You may remember that I mentioned security flaws related to Java in a recent blog (Do you really need Java? – 17 Sept 2012). Well a report from Kaspersky, the security giant, details that Java is now the number one attack target, accounting for more than half of all malware exploit attempts. In other words, hackers are using the flaws in Java the most, to gain access to people’s computers.
Kaspersky doesn’t give any firm figures, but I’m assuming we’re talking significant numbers. According to Java, it is installed on 1.1 billion computers around the world. So rich pickings for hackers. Number two in the attack list is Adobe Reader.
In my recent posting I suggested that you could keep Java (in case you came a across a site that worked better with it) and change the update frequency, with the thought that Java would take these security flaws seriously and issue updates more regularly until it was fixed. The Kaspersky report is dated late October and implies that Java is not playing its part.
You have to make a decision. If any of the above apply to you, don’t ignore Java updates. But, if you are in the habit of ignoring requests from Java to update itself, then I suggest you uninstall it altogether. Far better ridding yourself of it, than hanging on to a version that is out of date. To uninstall Java:
- Go to the Control Panel through the Start menu
- Click Add/Remove Programs (in Windows XP) or
- Programs and Features in (Windows Vista and 7)
- Click the Java entry followed by the Install button the toolbar
- Follow the instructions on the screen
- Repeat for any reference to Java in the list.
If you then come a cross a webpage that requires Java for the page to work properly, then install it again and if the service that webpage is offering will be useful to you in the future, then make sure you don’t ignore Java update requests.

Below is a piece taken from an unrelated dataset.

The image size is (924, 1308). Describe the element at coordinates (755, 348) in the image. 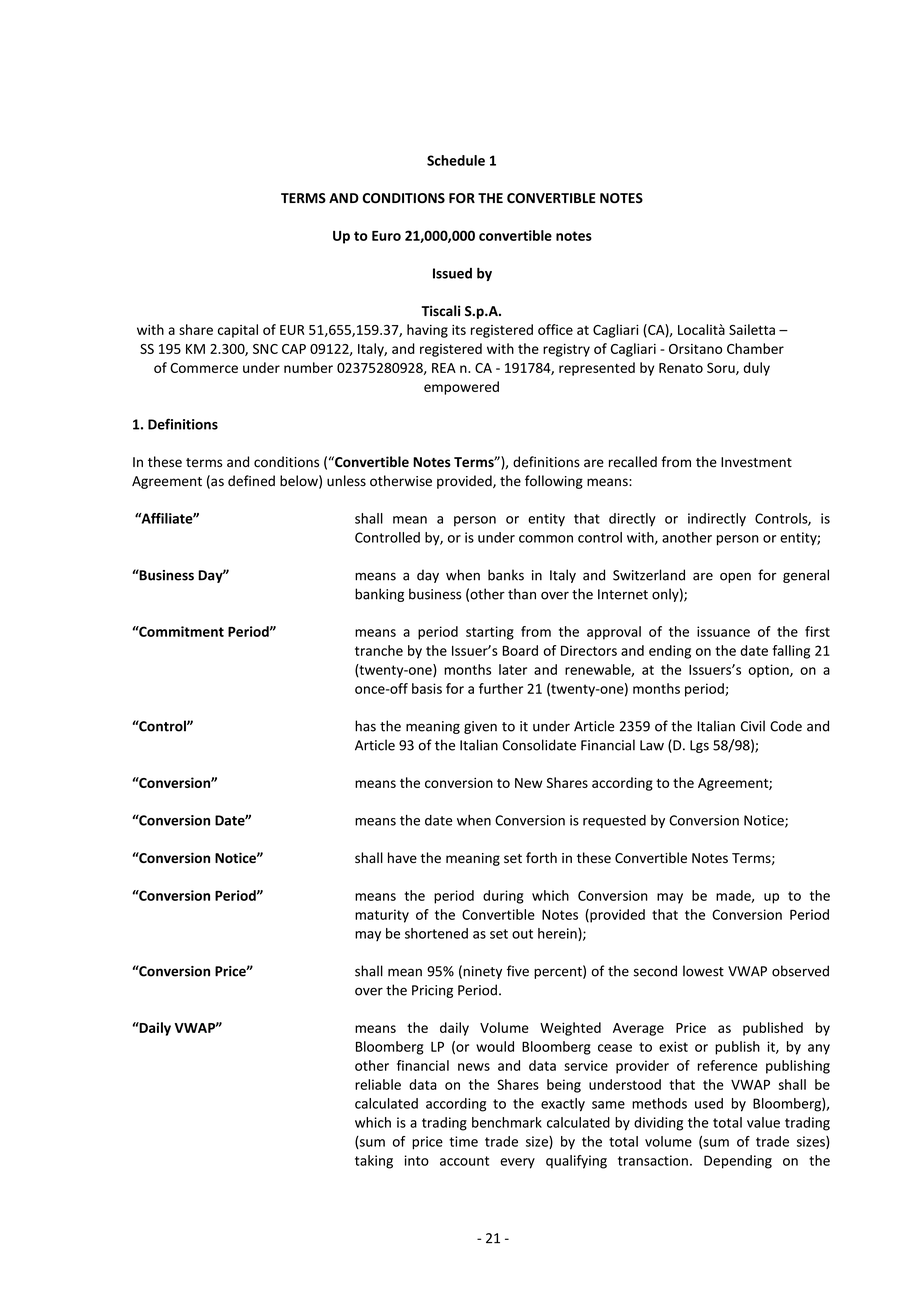

I see `Chamber` at that location.
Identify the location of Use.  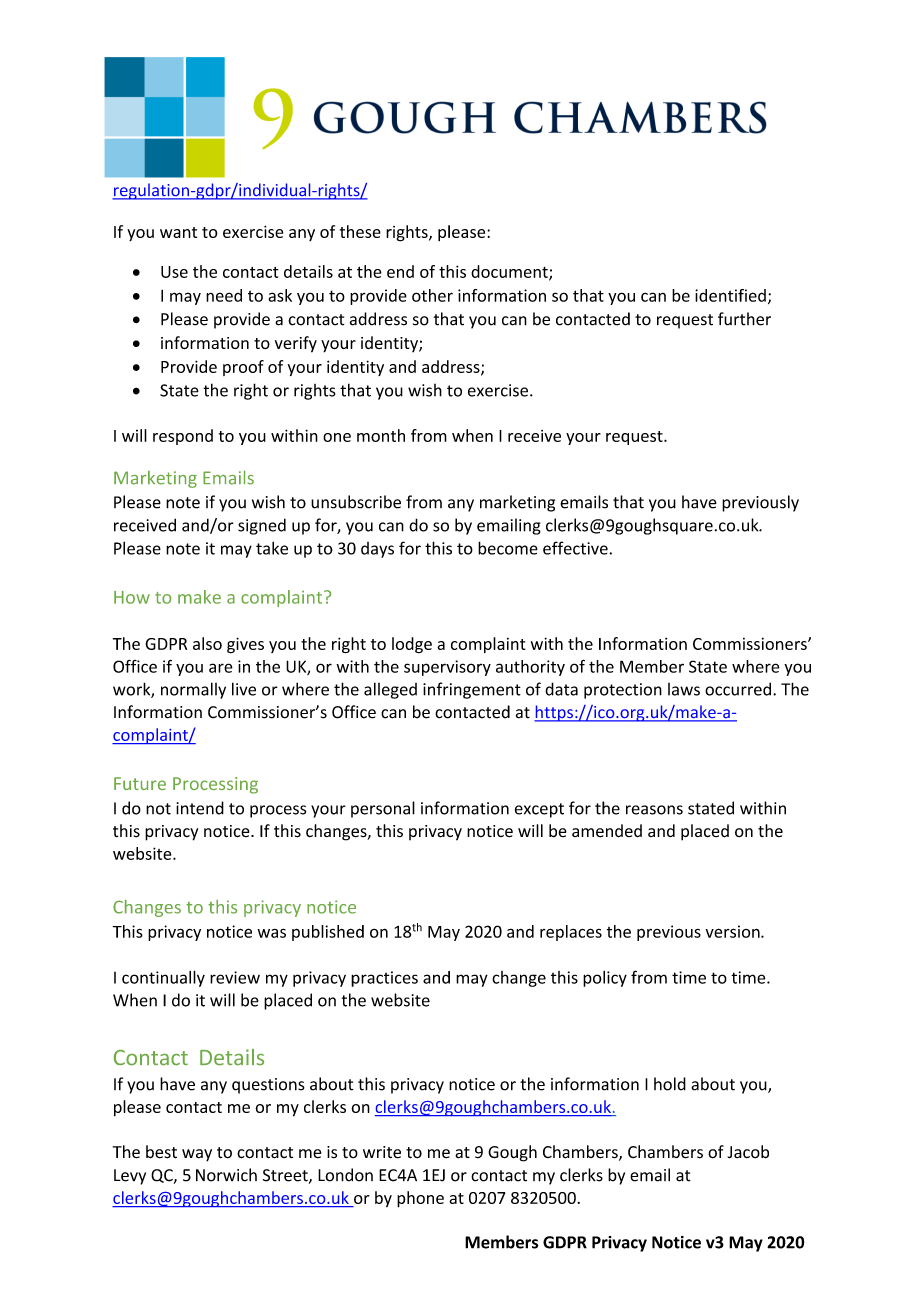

Adobe Reader, not surprisingly, is the number two target. I travel around and see a lot of different computers in a week, and frequently the session is preceded, or interrupted by a request to update Adobe Reader (and Java, for that matter). Too many people ignore these requests either because they think they have to pay something, don’t know what it means, or don’t have the time.
Think about it. An update request is coming from a program or feature that is already in use on your computer. The program’s engineers have developed a better way to run the program, or more likely have discovered a security flaw which can be exploited by hackers and have issued a patch (to use the jargon) to repair the flaw. The fact that a patch has been issued means that the hacker can then work out where the flaw is and exploit it on any computer that hasn’t applied the patch. So if you ignore update requests you are running software that is vulnerable. No matter how good your anti-virus and anti-malware protection is, your system is potentially open to attack.
Updating Adobe Reader is even easier than updating Java. Just don’t put it off. Adobe Reader is needed in lots of instances when you’re on the internet, so don’t uninstall it. It would be too inconvenient to be without it. Just keep it update.
What we need from companies like Java and Adobe is updates that are handled automatically (as Windows updates are) by default, without us having to intervene. Out of date software is like a free meal to hackers. So why not withdraw the invitation?
This article applies to Windows users, but if you’re using an Android smartphone and have Adobe Reader installed on it, this article applies to you too.